# Lighting and Pocket Wizard Noob Quesitons



## cmcconkey (Nov 13, 2012)

I work for a newspaper and I am looking to get our photographers a couple of surprises after the first of the year.

We currently have a reject plug in lighting kit that it more trouble than it is worth and I would like to get a small 2-3 flash remote kit set up for them.

We currently shoot with the D300, D300S and D90 so I would like something that will work with all of them, which I am sure the Pocket Wizard systems would. The flash that I am looking to get is the SB-910 and am confused on how the Pocket Wizards would work with them. I know that I need the transmitter that is hot shoe mounted but do I need receivers for each of the the flashes?

Any help on this and any other information that anyone can give would be greatly appreciated.


----------



## MLeeK (Nov 13, 2012)

I'm not a Nikon shooter, but those all have commander mode that will control the flash.
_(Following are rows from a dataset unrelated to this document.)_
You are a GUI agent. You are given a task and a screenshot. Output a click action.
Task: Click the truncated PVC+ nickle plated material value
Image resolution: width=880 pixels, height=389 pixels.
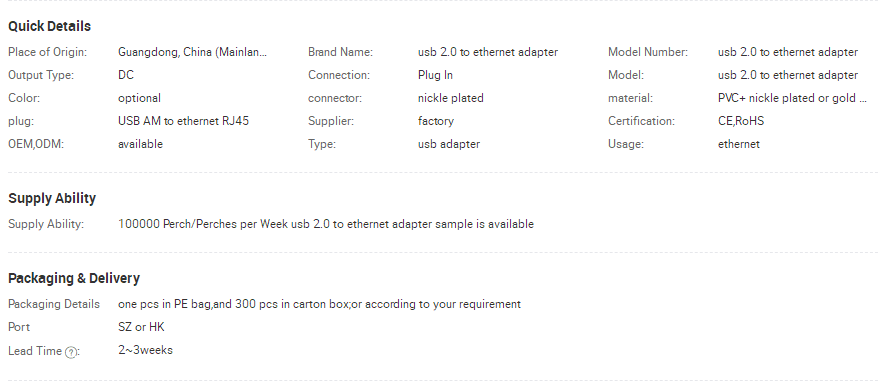pyautogui.click(x=792, y=98)
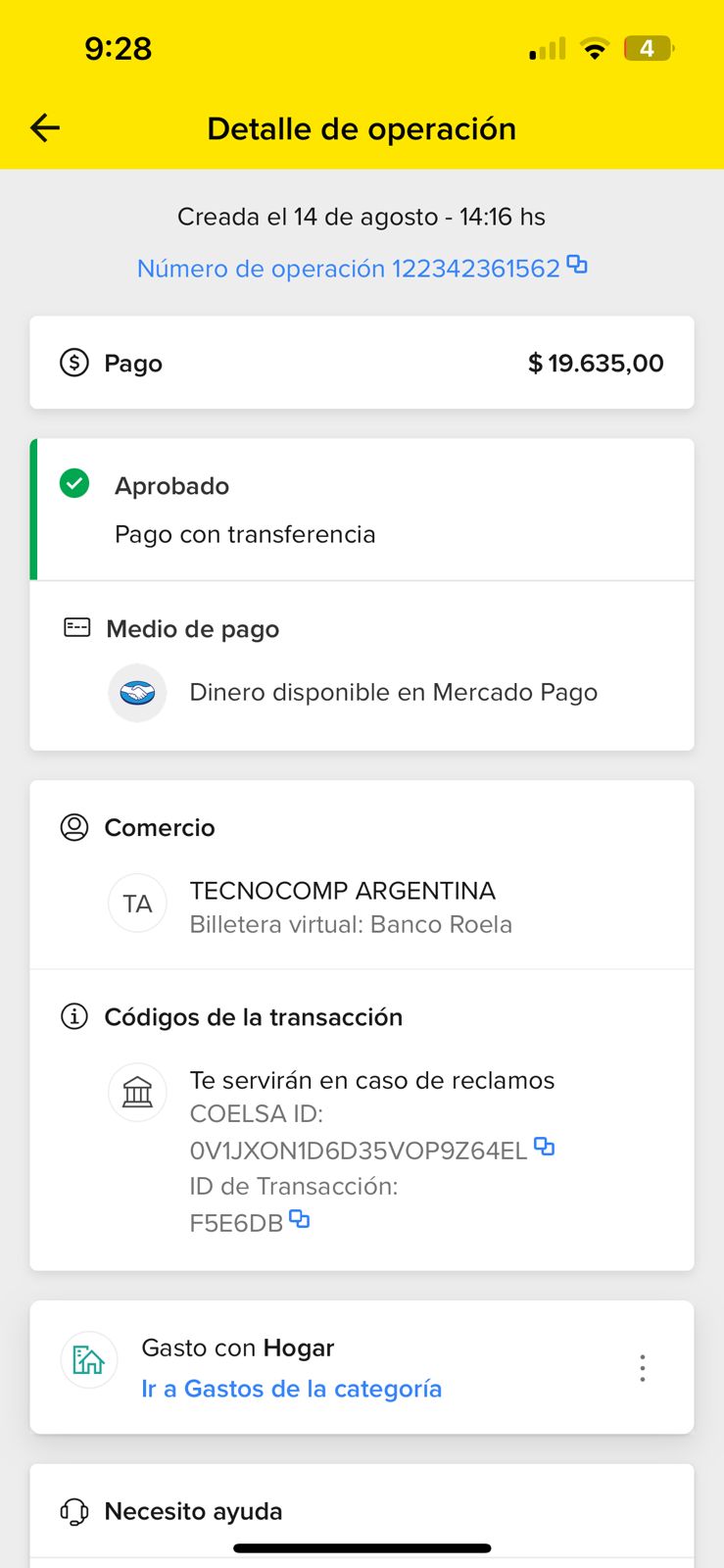Tap the back arrow
Screen dimensions: 724x1568
click(45, 127)
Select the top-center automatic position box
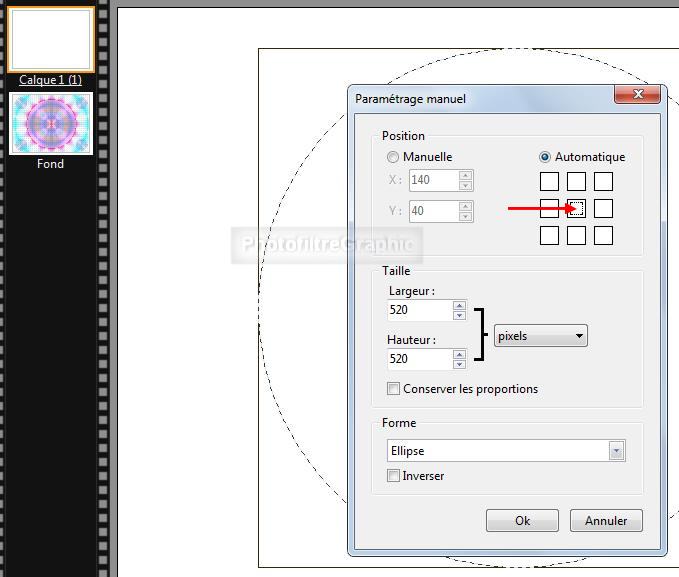 click(x=576, y=182)
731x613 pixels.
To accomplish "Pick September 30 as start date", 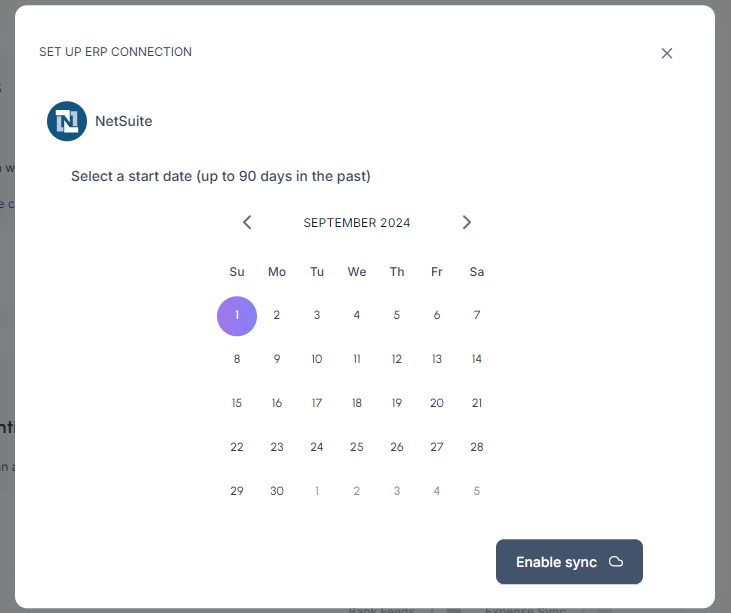I will pyautogui.click(x=277, y=491).
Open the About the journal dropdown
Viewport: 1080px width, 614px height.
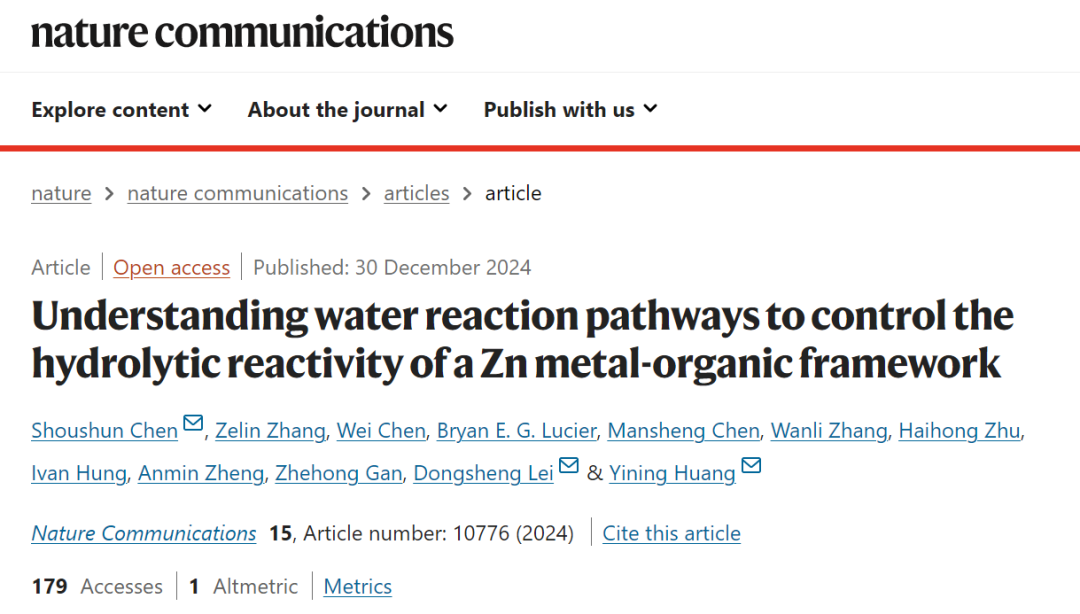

In other words they don't need the PW. Why do you feel you'd need both?


----------



## cmcconkey (Nov 13, 2012)

I believe that commander mode only works in line of sight and we are looking to, at times, hide the flash in the shot and also use the flash in soft boxes.


----------



## MLeeK (Nov 13, 2012)

I'm going to bow out here because I don't know how well (or not) Nikon's commander works. 
I can see perhaps if you are firing from the rafters (I shoot this for a sporting event) or similar, so you may be right there. One of the nikon guys who have put it to the test will help you better.


----------



## jwbryson1 (Nov 13, 2012)

Nikon's CLS system is terrific but it is limited by line of sight.  The simplest solution is radio triggers.  You'll need a transmitter connected to the hot shoe of the camera to send the signal and a receiver on each flash that you wish to fire.  Some of the Pocket Wizard units are transceivers so they work both as a transmitter and also as a receiver for maximum flexibility.


See this one that is a transceiver:

PocketWizard Plus III Transceiver 801-130 B&H Photo Video


----------



## fjrabon (Nov 13, 2012)

if you go the PW route, you will need a transmitter for the body and a receiver for each light you want to use.  The pop-up flash can do commander mode, but it isn't terribly powerful, and thus would possibly run into trouble in certain situations.  However, since PW is going to be a manually controlled system anyway (only reall expensive PW systems can control flash strength), you can use dumb slave mode (forget the technical term for it), which just fires slave flashes whenever it detects a flash.  This would allow you to use one flash, attached the camera either directly or via a hot shoe cable as both a flash in its own right and a trigger for the other flashes.  These things are really quite sensitive when in dumb slave mode.  You can also mix and match, ie have one of your flashes in smart slave mode (ie controlled by the commander) and the more hidden one in dumb slave mode.

Which approach works best just depends on your needs.  Also realize you can use a directly mounted SB910 (or directly attached to the camera via hotshoe cable) as a commander, which will dramatically increase the reach of the line of sight transmission.  With my Metz AF 58 attached to my D7000 via a hotshoe cable, I can trigger just about anything if I position my commander wisely.  I can even use it as both a commander and a flash on it's own right a lot.  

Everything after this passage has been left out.